To complete the merges using different similarity measures, we need to understand how each similarity measure works and then apply them to the given data points.

1. Single linkage: In single linkage, the similarity between two clusters is defined as the minimum distance between any two data points in the two clusters. To find the two clusters with the smallest dissimilarity, we look for the pair of clusters with the shortest distance between any two data points.

2. Complete linkage: In complete linkage, the similarity between two clusters is defined as the maximum distance between any two data points in the two clusters. To find the two clusters with the smallest dissimilarity, we look for the pair of clusters with the largest distance between any two data points.

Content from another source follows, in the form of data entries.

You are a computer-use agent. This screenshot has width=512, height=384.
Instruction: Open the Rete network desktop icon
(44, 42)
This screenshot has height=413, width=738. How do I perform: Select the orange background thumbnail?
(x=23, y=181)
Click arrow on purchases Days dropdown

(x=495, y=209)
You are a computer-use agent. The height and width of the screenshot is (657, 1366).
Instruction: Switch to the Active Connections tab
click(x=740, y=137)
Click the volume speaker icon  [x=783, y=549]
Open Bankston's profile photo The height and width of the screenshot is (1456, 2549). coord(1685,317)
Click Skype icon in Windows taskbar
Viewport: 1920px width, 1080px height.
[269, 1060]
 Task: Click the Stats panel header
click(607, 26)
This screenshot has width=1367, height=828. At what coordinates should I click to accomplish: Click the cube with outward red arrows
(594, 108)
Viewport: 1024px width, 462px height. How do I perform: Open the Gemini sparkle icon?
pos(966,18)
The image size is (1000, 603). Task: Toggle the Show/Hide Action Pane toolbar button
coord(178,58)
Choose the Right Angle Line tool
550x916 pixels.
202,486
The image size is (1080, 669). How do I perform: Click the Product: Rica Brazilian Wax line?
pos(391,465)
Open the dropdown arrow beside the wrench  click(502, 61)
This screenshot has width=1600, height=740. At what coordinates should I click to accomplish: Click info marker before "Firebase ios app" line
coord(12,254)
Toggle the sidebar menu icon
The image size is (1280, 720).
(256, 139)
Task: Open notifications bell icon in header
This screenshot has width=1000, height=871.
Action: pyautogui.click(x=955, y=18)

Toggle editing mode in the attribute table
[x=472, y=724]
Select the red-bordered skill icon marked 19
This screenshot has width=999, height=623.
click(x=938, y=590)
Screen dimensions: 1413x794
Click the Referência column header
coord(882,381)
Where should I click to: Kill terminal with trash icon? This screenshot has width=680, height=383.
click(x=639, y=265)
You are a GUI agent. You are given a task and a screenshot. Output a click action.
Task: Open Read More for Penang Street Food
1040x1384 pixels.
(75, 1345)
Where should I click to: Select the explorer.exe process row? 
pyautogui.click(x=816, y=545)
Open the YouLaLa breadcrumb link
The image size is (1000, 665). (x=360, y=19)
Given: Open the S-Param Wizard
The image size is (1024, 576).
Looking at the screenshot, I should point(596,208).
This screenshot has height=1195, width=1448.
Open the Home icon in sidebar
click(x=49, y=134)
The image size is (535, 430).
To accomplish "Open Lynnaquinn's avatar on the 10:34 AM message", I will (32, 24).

3. Average linkage: In average linkage, the similarity between two clusters is defined as the average distance between all pairs of data points, where one point is from each cluster. To find the two clusters with the smallest dissimilarity, we calculate the average distance for each pair of clusters and choose the pair with the smallest average distance.

Now, let's go through the merges and identify the resulting clusters for each similarity measure:

Single linkage: Choose the pair of clusters with the shortest distance between any two data points and merge them. Repeat this process until all data points are clustered together.

Complete linkage: Choose the pair of clusters with the largest distance between any two data points and merge them. Repeat this process until all data points are clustered together.

Average linkage: Calculate the average distance for each pair of clusters and choose the pair with the smallest average distance. Merge these clusters, and repeat the process until all data points are clustered together.

Unfortunately, without the specific data points and distances given, it is not possible to provide the resulting clusters for each similarity measure. You would need to have the actual data points and their distances to perform the merges and determine the resulting clusters.